[Stored data]
***

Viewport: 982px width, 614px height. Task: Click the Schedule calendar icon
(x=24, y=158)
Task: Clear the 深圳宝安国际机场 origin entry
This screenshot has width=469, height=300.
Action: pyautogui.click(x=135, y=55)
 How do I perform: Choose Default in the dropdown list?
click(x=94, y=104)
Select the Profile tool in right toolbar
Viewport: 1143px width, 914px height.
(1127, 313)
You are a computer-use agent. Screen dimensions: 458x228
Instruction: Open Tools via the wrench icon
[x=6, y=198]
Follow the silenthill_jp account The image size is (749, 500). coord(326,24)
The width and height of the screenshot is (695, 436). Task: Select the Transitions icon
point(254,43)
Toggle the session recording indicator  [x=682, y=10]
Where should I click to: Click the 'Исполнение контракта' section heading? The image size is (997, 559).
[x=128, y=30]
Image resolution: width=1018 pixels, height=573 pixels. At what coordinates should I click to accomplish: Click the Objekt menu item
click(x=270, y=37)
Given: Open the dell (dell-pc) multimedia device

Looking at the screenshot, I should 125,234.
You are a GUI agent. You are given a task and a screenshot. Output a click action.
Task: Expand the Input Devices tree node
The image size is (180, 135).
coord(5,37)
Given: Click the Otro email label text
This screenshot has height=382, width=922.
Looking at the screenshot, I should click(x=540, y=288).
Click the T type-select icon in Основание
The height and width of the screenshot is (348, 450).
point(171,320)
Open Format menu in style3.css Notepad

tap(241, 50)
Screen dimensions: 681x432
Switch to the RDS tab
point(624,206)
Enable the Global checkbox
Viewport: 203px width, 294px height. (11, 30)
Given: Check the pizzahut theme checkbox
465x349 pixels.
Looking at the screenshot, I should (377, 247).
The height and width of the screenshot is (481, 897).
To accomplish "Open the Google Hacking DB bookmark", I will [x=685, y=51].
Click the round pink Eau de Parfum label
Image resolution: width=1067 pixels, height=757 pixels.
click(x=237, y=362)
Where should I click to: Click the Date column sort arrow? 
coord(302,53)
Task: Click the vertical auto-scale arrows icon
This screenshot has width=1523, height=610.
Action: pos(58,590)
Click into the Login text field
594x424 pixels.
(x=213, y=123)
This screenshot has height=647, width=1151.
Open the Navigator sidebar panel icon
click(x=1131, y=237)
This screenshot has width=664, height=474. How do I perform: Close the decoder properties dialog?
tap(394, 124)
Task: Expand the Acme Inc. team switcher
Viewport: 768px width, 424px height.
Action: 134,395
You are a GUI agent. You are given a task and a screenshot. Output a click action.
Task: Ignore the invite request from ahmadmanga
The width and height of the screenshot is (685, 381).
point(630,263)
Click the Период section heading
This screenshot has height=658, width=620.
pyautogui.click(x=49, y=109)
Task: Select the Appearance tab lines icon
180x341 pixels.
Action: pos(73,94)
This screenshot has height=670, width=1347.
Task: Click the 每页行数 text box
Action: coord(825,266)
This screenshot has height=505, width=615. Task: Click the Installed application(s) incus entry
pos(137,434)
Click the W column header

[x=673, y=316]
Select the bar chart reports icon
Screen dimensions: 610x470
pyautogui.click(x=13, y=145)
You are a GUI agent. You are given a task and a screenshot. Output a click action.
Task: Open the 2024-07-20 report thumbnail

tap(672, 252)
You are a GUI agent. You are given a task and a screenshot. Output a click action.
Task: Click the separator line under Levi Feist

***

ACTION ITEM >>
Please restate the records in full, word for word.

SOLUTION >>
Viewport: 982px width, 614px height. Task: Click the Schedule calendar icon
(x=24, y=158)
Task: Clear the 深圳宝安国际机场 origin entry
This screenshot has width=469, height=300.
Action: pyautogui.click(x=135, y=55)
 How do I perform: Choose Default in the dropdown list?
click(x=94, y=104)
Select the Profile tool in right toolbar
Viewport: 1143px width, 914px height.
(1127, 313)
You are a computer-use agent. Screen dimensions: 458x228
Instruction: Open Tools via the wrench icon
[x=6, y=198]
Follow the silenthill_jp account The image size is (749, 500). coord(326,24)
The width and height of the screenshot is (695, 436). Task: Select the Transitions icon
point(254,43)
Toggle the session recording indicator  [x=682, y=10]
Where should I click to: Click the 'Исполнение контракта' section heading? The image size is (997, 559).
[x=128, y=30]
Image resolution: width=1018 pixels, height=573 pixels. At what coordinates should I click to accomplish: Click the Objekt menu item
click(x=270, y=37)
Given: Open the dell (dell-pc) multimedia device

Looking at the screenshot, I should 125,234.
You are a GUI agent. You are given a task and a screenshot. Output a click action.
Task: Expand the Input Devices tree node
The image size is (180, 135).
coord(5,37)
Given: Click the Otro email label text
This screenshot has height=382, width=922.
Looking at the screenshot, I should click(x=540, y=288).
Click the T type-select icon in Основание
The height and width of the screenshot is (348, 450).
point(171,320)
Open Format menu in style3.css Notepad

tap(241, 50)
Screen dimensions: 681x432
Switch to the RDS tab
point(624,206)
Enable the Global checkbox
Viewport: 203px width, 294px height. (11, 30)
Given: Check the pizzahut theme checkbox
465x349 pixels.
Looking at the screenshot, I should (377, 247).
The height and width of the screenshot is (481, 897).
To accomplish "Open the Google Hacking DB bookmark", I will [x=685, y=51].
Click the round pink Eau de Parfum label
Image resolution: width=1067 pixels, height=757 pixels.
click(x=237, y=362)
Where should I click to: Click the Date column sort arrow? 
coord(302,53)
Task: Click the vertical auto-scale arrows icon
This screenshot has width=1523, height=610.
Action: pos(58,590)
Click into the Login text field
594x424 pixels.
(x=213, y=123)
This screenshot has height=647, width=1151.
Open the Navigator sidebar panel icon
click(x=1131, y=237)
This screenshot has width=664, height=474. How do I perform: Close the decoder properties dialog?
tap(394, 124)
Task: Expand the Acme Inc. team switcher
Viewport: 768px width, 424px height.
Action: 134,395
You are a GUI agent. You are given a task and a screenshot. Output a click action.
Task: Ignore the invite request from ahmadmanga
The width and height of the screenshot is (685, 381).
point(630,263)
Click the Период section heading
This screenshot has height=658, width=620.
pyautogui.click(x=49, y=109)
Task: Select the Appearance tab lines icon
180x341 pixels.
Action: pos(73,94)
This screenshot has height=670, width=1347.
Task: Click the 每页行数 text box
Action: coord(825,266)
This screenshot has height=505, width=615. Task: Click the Installed application(s) incus entry
pos(137,434)
Click the W column header

[x=673, y=316]
Select the bar chart reports icon
Screen dimensions: 610x470
pyautogui.click(x=13, y=145)
You are a GUI agent. You are given a task and a screenshot. Output a click action.
Task: Open the 2024-07-20 report thumbnail

tap(672, 252)
You are a GUI agent. You are given a task and a screenshot. Output a click action.
Task: Click the separator line under Levi Feist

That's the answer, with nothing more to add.